Roger Michell, for example and with no intention of offending more than fair, has good taste. The hit comedy Notting Hill or ironic and duly crepuscular dramas such as Venus or Le Week-End prove it. His cinema is always offered with adequate and wise containment as far from the hasty judgments as from the displays outside the score. And it is there, in a as acute as a serious medium tone, where it looks as fine as alien to the evil of moderation. Win whole, yes, when his films are signed by the writer Hanif Kureishi. Let's say, even if it sounds contradictory, that your good taste is to hide just that: your excessive good taste.
But sometimes, and that is the case of Blackbird (The decision) , he is seen; It shows too much. And that is when you leave the cinema convinced that you have suffered an overdose of good taste. The film was well inaugurated the 67th edition of the San Sebastian Festival and did so with a correction that was excessive in only sterile. Or simply allopathic. As we say, there is no way to distinguish the cause from the consequence.
To situate us, the film tells exactly the same thing as Silent Heart , the Swedish film Bille August presented here five years ago. In fact, it is a remake where only the actors and the house change. Where Ghita Nørby and Morten Grunwald used to appear, now Susan Sarandon and Sam Neill do. And not far away, there Kate Winslet and Mia Wasikowska join the feast.
A woman diagnosed with a terminal illness brings her relatives together to not only tell them that she does not want to continue living, but to stop doing so. It is a conscious, thoughtful and, we add, just suicide. In both cases, both in the original and in the copy, the idea is to follow the step to the drama without subjecting the viewer to the dubious exercise of the opinions, letting it be the characters' reasons that make their way through the screen. " It is not a film to go out to protest or demand a law of euthanasia," says the director demonstrating his good taste again.
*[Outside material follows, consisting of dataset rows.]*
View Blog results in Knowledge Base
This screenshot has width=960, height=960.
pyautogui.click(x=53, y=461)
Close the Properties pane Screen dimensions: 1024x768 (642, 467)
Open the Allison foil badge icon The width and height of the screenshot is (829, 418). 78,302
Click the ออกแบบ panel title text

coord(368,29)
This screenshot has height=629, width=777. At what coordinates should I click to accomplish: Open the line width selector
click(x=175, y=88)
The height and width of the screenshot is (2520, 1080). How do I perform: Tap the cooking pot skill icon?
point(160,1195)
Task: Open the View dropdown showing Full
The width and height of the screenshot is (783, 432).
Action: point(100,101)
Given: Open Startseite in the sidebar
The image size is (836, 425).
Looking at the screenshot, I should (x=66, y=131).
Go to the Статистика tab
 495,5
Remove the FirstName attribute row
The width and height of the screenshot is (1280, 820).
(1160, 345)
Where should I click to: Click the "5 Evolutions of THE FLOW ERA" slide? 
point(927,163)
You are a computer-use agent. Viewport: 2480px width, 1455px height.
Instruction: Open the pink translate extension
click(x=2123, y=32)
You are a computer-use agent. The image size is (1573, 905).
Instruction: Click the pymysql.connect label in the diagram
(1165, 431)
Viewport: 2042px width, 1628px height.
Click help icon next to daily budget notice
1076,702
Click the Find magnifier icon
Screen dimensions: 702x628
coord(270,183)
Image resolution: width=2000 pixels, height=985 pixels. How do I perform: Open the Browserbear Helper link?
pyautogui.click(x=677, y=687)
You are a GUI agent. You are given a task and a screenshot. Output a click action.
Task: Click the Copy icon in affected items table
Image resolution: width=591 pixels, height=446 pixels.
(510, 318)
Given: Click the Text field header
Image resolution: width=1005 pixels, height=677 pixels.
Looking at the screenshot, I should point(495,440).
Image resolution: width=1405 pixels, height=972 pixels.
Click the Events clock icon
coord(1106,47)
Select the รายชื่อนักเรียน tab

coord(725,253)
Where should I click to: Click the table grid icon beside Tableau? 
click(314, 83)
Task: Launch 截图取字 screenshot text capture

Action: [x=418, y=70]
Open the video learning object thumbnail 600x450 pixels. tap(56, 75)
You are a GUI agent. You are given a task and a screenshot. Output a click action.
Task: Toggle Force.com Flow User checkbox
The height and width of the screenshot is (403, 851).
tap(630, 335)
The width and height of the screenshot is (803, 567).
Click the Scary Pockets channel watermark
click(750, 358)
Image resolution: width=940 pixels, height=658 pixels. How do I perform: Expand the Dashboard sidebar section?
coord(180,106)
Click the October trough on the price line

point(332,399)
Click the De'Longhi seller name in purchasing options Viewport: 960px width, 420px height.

And so, the film advances without solemnities and without overwhelming; without approaching more than just the limit of anguish. It is not, to understand us, of Love , by Michael Haneke . The goal is not to resolve the inviolability of life but the opportunity of death. The problem in this case, and that makes this film significantly inferior to its predecessor, is the obvious will of distance, of dissimulation if you want. Everything is so calculated, so perfectly arranged, that, at times, it seems out of the world. The asepsis ends up eating any hint of that life that should necessarily stain.
The actors move around the screen as they would at the School of Dramatic Arts, each convinced of the urgency of not looking like that, actors. But there is no way. The characters are barely seen, everything is interpretation, everything results from such exquisite good taste that it ends up being no more than that . And of course, in the end, one ends up doubting whether it is not precisely good taste that is responsible for alopecia, cholesterol and even the other.